# Task goal
Please convert every line of the entries below into a numbered list, leaving out any blank lines.

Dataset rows
----

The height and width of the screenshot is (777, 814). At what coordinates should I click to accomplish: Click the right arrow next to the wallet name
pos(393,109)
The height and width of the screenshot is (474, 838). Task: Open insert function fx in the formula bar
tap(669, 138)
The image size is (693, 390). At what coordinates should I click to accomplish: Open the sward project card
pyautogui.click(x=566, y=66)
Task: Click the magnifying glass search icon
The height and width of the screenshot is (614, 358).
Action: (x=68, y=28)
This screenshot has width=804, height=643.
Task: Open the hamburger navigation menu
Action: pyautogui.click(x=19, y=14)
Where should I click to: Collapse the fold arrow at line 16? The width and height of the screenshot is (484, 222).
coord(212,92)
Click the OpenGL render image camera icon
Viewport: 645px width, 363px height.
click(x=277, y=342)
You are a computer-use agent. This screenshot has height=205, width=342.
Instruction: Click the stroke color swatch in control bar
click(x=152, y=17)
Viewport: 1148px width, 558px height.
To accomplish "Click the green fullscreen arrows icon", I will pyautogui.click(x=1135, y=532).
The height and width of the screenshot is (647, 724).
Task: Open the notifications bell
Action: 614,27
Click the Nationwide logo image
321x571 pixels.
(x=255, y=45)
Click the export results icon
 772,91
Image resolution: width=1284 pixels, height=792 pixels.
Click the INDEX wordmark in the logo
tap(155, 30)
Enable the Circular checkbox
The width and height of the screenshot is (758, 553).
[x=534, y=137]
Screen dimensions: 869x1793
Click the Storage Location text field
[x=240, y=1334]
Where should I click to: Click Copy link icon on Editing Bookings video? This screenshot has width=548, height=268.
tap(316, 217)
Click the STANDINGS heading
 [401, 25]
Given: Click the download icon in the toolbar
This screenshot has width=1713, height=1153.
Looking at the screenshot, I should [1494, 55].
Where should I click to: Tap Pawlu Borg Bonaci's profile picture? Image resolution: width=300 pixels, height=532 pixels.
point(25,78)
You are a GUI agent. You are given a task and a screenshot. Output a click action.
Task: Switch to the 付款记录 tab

----

# Expected answer
1. The height and width of the screenshot is (777, 814). At what coordinates should I click to accomplish: Click the right arrow next to the wallet name
2. pos(393,109)
3. The height and width of the screenshot is (474, 838). Task: Open insert function fx in the formula bar
4. tap(669, 138)
5. The image size is (693, 390). At what coordinates should I click to accomplish: Open the sward project card
6. pyautogui.click(x=566, y=66)
7. Task: Click the magnifying glass search icon
8. The height and width of the screenshot is (614, 358).
9. Action: (x=68, y=28)
10. This screenshot has width=804, height=643.
11. Task: Open the hamburger navigation menu
12. Action: pyautogui.click(x=19, y=14)
13. Where should I click to: Collapse the fold arrow at line 16? The width and height of the screenshot is (484, 222).
14. coord(212,92)
15. Click the OpenGL render image camera icon
16. Viewport: 645px width, 363px height.
17. click(x=277, y=342)
18. You are a computer-use agent. This screenshot has height=205, width=342.
19. Instruction: Click the stroke color swatch in control bar
20. click(x=152, y=17)
21. Viewport: 1148px width, 558px height.
22. To accomplish "Click the green fullscreen arrows icon", I will pyautogui.click(x=1135, y=532).
23. The height and width of the screenshot is (647, 724).
24. Task: Open the notifications bell
25. Action: 614,27
26. Click the Nationwide logo image
27. 321x571 pixels.
28. (x=255, y=45)
29. Click the export results icon
30.  772,91
31. Image resolution: width=1284 pixels, height=792 pixels.
32. Click the INDEX wordmark in the logo
33. tap(155, 30)
34. Enable the Circular checkbox
35. The width and height of the screenshot is (758, 553).
36. [x=534, y=137]
37. Screen dimensions: 869x1793
38. Click the Storage Location text field
39. [x=240, y=1334]
40. Where should I click to: Click Copy link icon on Editing Bookings video? This screenshot has width=548, height=268.
41. tap(316, 217)
42. Click the STANDINGS heading
43.  [401, 25]
44. Given: Click the download icon in the toolbar
45. This screenshot has width=1713, height=1153.
46. Looking at the screenshot, I should [1494, 55].
47. Where should I click to: Tap Pawlu Borg Bonaci's profile picture? Image resolution: width=300 pixels, height=532 pixels.
48. point(25,78)
49. You are a GUI agent. You are given a task and a screenshot. Output a click action.
50. Task: Switch to the 付款记录 tab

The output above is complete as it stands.